To meet the challenges of coming decades, we will need to lift both the productivity of the healthcare workforce as well as overall participation rates. Some of the trends that Mark recommends embracing include:

  • Viewing healthcare expenditure as an investment, not a cost. Health investments generate up to nine times their costs in terms of economic growth, through a number of different pathways. These pathways collectively lead to improved productivity, which in turn is a reliable predictor of economic performance.
  • New models of care can drive productivity gains of up to 20%. Virtual consultations, such as those pioneered by West Australia’s Silver Chain healthcare, can supersede face-to-face consultation in many cases, especially where patients have difficulty travelling. The UK’s National Health Service is investing strongly in AI, robotics, machine learning and block chain. Meanwhile, primary care in Israel stands out for its innovation and the benefits realised.
  • Increased patient engagement is yielding directly measurable improvements in hospital admission rates and cost per patient.
  • Supporting healthcare professionals to make the best use of their professional capacities, instead of wasting time in administrative or other tasks that do not make good use of their training and skills.
  • Automating healthcare tasks through computerised administration, AI-based interpretation of diagnostic scans, and so on. Up to 36% of healthcare work could be automated, Mark believes.

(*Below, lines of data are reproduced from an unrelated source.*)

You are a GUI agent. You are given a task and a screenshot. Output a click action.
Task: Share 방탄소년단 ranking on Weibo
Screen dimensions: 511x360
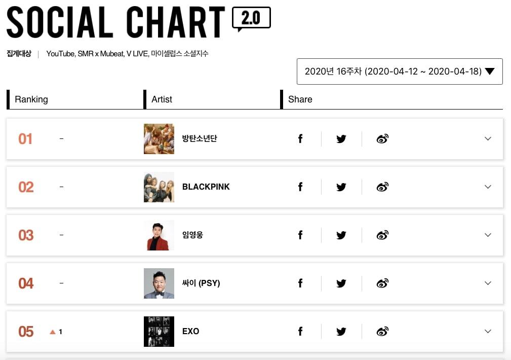[x=382, y=139]
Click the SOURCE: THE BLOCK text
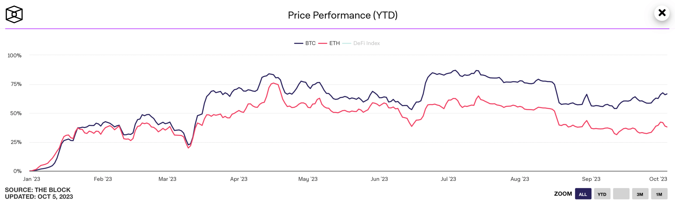The width and height of the screenshot is (675, 203). pyautogui.click(x=38, y=190)
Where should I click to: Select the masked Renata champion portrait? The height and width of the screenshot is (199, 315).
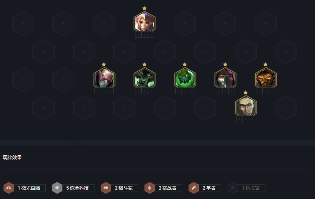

Digital health technologies play a central role in enabling many of these trends, and a supporting role in most others. Wicked problems, after all, are not susceptible to simple, “one size fits all” solutions, but digital health, in its many forms, can play a facilitating role in streamlining existing tasks and enabling entirely new capabilities.

Digital innovations around the world

Mark was quick to praise both Australia’s health system, as well as our leading role in advancing digital health, and the My Health Record system in particular, saying:

“I cannot think of another country in the world of comparable size to Australia, that has achieved what you have achieved.”

Other countries have had noteworthy successes in deploying innovative digital health solutions. Bangladesh and Mexico have each launched low-cost telephone-based healthcare advice services that are bringing new levels of care to populations that previously could not afford the costs. In Israel, a health service named Clalit is proactively managing population health by uploading individual clinical risk indicators on a daily basis, monitoring the data through AI algorithms, and then intervening early, before major symptoms flare up. A medical centre in New York’s Bronx district is using remote patient monitoring to reduce hospital admissions for elderly patients by over 30%.

These are just some of the successful digital health innovations that Mark has personally witnessed, and there is no doubt that there is much more to come as countries around the world grapple with the challenges of their health systems in their own unique ways.

Mark Britnell is Global Chairman & Senior Partner of Healthcare, Government & Infrastructure at KPMG International. His new book, Human: Solving the Global Workforce Crisis in Healthcare, is available from Oxford University Press. All royalties from the book go to research into prostate cancer.

  1. For example, Liu et al, 2017, Global Health Workforce Labor Market Projections for 2030.